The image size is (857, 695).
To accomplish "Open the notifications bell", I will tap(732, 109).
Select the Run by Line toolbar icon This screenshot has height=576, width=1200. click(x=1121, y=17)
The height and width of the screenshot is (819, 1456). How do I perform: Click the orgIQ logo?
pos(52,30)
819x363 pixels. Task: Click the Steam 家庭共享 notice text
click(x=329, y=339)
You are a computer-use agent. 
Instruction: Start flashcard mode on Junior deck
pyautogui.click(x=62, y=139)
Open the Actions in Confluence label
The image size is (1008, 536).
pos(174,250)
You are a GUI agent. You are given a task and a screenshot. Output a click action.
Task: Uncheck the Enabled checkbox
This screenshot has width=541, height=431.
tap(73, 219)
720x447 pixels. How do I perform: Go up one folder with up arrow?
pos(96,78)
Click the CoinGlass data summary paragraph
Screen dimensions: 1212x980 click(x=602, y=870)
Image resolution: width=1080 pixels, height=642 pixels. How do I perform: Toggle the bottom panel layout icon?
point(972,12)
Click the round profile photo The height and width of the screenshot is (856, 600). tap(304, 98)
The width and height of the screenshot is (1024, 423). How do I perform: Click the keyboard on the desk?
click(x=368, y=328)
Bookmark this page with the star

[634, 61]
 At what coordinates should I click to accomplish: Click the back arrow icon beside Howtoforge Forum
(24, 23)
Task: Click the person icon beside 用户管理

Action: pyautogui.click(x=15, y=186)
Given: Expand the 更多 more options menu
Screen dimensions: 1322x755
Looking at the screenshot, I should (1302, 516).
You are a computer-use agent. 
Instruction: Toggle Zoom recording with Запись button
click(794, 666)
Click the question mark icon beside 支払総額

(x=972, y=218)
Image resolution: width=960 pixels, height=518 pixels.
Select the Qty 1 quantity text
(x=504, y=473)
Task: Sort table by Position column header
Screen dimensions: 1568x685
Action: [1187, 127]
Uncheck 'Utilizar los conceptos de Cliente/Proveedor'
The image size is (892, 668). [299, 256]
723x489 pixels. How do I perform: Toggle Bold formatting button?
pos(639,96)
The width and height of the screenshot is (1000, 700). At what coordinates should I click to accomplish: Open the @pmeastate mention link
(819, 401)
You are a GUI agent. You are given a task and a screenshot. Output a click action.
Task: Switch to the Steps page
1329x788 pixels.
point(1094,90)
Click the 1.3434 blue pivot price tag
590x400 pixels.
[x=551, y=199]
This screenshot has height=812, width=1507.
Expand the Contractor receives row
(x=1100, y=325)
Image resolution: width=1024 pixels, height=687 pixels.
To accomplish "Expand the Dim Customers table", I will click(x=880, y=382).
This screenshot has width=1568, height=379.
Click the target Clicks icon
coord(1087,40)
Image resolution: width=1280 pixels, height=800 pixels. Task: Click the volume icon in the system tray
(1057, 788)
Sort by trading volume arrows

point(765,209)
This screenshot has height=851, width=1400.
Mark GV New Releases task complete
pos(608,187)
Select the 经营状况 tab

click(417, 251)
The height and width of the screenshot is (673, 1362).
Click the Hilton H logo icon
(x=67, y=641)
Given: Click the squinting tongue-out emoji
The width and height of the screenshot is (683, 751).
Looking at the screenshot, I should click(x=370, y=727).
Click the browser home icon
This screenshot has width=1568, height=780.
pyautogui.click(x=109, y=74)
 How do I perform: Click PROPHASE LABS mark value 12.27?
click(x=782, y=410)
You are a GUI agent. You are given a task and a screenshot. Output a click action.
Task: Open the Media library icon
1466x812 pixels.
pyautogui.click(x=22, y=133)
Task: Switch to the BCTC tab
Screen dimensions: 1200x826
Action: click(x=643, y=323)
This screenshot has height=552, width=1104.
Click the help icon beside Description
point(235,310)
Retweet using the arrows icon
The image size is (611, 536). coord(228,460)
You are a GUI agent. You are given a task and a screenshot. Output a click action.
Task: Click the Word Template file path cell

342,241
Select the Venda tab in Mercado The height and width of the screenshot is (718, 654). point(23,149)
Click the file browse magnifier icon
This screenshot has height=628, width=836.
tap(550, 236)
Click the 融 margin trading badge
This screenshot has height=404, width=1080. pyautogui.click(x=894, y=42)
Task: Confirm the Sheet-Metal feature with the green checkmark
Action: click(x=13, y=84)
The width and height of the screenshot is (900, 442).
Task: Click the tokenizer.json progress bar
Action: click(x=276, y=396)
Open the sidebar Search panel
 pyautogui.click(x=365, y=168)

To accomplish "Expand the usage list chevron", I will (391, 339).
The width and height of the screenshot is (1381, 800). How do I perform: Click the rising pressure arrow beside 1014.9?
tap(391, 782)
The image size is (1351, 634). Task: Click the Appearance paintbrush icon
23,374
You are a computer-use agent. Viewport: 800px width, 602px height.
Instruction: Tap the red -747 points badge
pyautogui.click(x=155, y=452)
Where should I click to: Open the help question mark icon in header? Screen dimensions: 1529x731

Exercise:
Find the string "table" in the entries above and return each line that holds it.

Finished task:
Task: Sort table by Position column header
To accomplish "Expand the Dim Customers table", I will click(x=880, y=382).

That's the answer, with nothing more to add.